We must bear in mind that content of all kinds travels through our network. Personal data, identities, bank details, very appealing content for any friend of others and we already know it. Information is power and your data, my data, the neighbor’s data are worth a lot in the illegal markets. Remember that if someone accesses your router, they may have the possibility of accessing the devices that you have connected to your network.
Tips to improve the security of your Wi-Fi Router
▸Change username and password
We’ve said it many times before, companies often set extraordinarily basic usernames and passwords precisely to allow technicians easy access when needed, the first step is to establish your own username and password.
▸Update the firmware
The router has a set of operating instructions and tools stored on a memory chip inside the device. Firmware updates are quite stable and therefore infrequent, but it is convenient to update them because it is not known how long the router has been on the operator’s shelves. In addition, there are exploits and vulnerabilities that arise in the firmware of the router.
▸Disable remote access to the router
A lot of home users do not need this feature that allows access to the router from any point with Internet access. Since the router not only functions as the brains of the home network management, but also as a firewall, remote access can be another open door for third parties to gain full access to the home network.
The SSID is the name that our network receives, what we see when we search for networks from, for example, the mobile phone.

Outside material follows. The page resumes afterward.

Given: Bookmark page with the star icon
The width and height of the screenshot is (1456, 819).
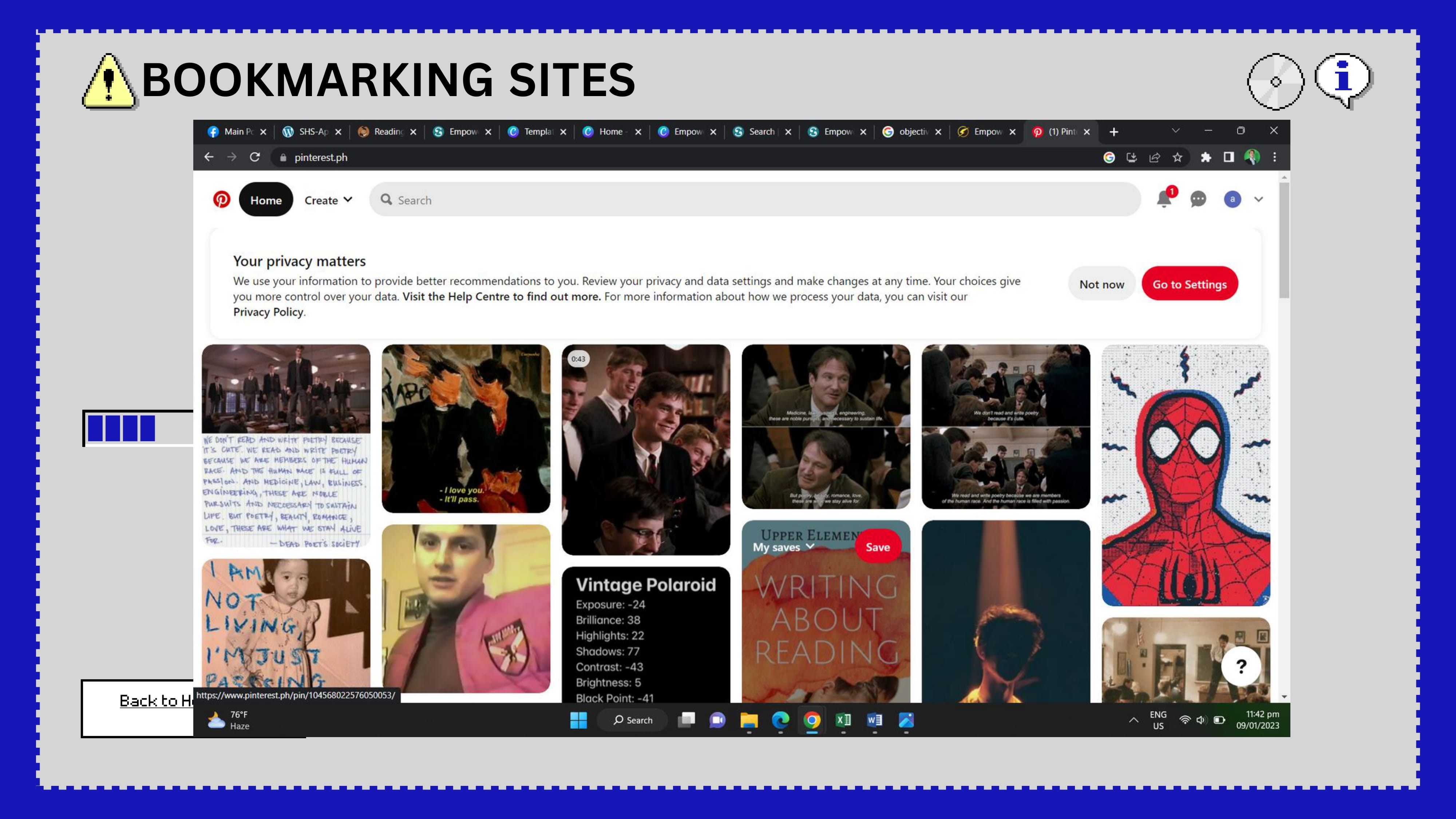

Manufacturers generally assign a name by default. It is highly recommended to change it to avoid programs that snoop on networks.
▸Guest Access and Parental Control
It is a fact that someone who visits your home asks you for the Wi-Fi password to connect their own device. If you cannot refuse but want to continue to have control of your network, guest mode is ideal because it sets up a kind of sub-network with its own SSID and password, without access to your main network.